## TEXT:
---

I get better results returning to happiness by offering my unhappinesses to my best version of myself, and inhaling happiness with the air into the resulting space and allowing it to infuse me. Most importantly, I suggest that when you catch yourself in a burst of happiness, leave it be. Don't meddle with it. Don't try to lasso it. Don't try to replicate an old version, nor scare this moment off by courting it. Happiness can be like a flower – pluck it, try to dissect and analyse it, you'll kill it. Let it be. And simply enjoy the beauty and the fragrance.


A certain recipe for dissatisfaction and anxiety is to buy into any ideas that Happiness looks a certain way, is obligatory, or that we are entitled to it, or that we've failed if we can't be happy on demand.


Unhappy Habits. When people are unhappy, it’s much more difficult to be around them, let alone work or play with them. Unhappiness sucks big-time. It drives people away, creating a vicious cycle that holds you back from achieving everything that you’re capable of.


Unhappiness can catch you by surprise. So much of your happiness is put off by your habits (in thought and deed) that you might do well to monitor them and their consequences closely, firstly to get to know more realistically this wonderful “self” you have created and, secondly, to make certain that they don’t drag you down into an abyss that you'll not crawl out of this side of death.
Some habits lead to unhappiness more than others do. You should be especially wary of the habits that follow as they are the worst offenders. Watch yourself carefully to make certain that these habits are not your own. If they are, find a more effective replacement and practice it until it becomes your new habit.
  • Waiting for the future. Telling yourself, “I’ll be happy when …” is one of the easiest unhappy habits to fall into. How you end the statement doesn’t really matter (it might be a promotion, more pay, or a particular relationship) because it puts too much emphasis on expectations and circumstances. There's a double trap here; expectations are the seed pods for disappointment and circumstances are often the hand that is dealt to you before you start playing. The other side of the whammy is one of life's greatest pratfalls -- neither improved circumstances nor met expectations produce happiness. Guess what? Those who offer you a better life and/or satisfaction if you buy what they're selling are either appallingly naïve or downright crooks. If this is the road you're exploring, you're setting yourself up for one of life's greatest troublemakers – Disappointment, the parent of Sadness and Bewilderment. Don’t spend your time waiting for something that’s more than likely to have little or no effect on your mood.
    Instead focus on being happy right now, in the present moment, because there’s no guarantee of the future. There's a Law of Reality that goes something like this – Where you're headed is where you come from. If you live in Life's Waiting Room, you're headed for............a Waiting Room of one sort or another.

---

## DATASET RECORDS:
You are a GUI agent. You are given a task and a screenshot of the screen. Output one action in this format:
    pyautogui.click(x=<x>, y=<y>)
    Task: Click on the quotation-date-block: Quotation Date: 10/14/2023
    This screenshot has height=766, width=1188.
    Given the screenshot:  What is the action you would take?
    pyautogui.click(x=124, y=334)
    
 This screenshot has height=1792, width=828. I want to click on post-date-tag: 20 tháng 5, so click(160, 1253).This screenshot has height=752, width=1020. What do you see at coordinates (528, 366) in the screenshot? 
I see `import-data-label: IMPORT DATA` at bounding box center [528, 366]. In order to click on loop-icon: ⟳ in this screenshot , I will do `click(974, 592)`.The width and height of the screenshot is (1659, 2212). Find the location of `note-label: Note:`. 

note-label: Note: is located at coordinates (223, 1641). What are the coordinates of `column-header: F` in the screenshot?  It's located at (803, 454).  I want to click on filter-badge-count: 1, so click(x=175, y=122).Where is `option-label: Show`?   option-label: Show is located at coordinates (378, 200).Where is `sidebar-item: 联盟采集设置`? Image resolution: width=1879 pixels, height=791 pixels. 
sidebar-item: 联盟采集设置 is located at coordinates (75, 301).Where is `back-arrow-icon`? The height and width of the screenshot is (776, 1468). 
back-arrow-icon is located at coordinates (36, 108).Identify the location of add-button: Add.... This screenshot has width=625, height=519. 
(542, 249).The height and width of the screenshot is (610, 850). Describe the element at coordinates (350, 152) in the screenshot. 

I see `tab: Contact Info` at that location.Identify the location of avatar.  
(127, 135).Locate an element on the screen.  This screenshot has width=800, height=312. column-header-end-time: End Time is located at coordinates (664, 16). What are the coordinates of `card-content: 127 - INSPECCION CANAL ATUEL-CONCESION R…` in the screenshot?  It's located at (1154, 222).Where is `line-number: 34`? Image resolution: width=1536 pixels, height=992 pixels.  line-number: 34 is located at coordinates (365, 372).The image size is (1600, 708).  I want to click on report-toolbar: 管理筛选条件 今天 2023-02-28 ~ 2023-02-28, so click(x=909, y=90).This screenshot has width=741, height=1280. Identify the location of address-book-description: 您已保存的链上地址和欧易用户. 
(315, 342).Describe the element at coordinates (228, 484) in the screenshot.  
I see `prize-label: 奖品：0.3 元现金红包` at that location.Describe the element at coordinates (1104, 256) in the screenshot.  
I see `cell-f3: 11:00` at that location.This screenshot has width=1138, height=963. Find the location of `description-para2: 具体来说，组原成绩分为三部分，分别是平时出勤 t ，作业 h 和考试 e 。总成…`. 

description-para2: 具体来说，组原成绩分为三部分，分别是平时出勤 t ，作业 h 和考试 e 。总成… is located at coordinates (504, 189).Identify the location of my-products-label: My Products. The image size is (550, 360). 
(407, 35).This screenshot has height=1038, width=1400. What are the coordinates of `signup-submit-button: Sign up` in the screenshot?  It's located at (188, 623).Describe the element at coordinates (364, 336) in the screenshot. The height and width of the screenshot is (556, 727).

---

## PROBLEM:
According to the text about happiness, why doesn't it matter how a person ends the statement "I'll be happy when …"? Answer in one to three sentences. Rely only on the text about happiness, not on the entries.

## OUTPUT FOR THIS TASK:
It doesn't matter because any ending puts too much emphasis on expectations and circumstances. Expectations are the seed pods for disappointment, and circumstances are often the hand dealt before you start playing. Neither improved circumstances nor met expectations produce happiness.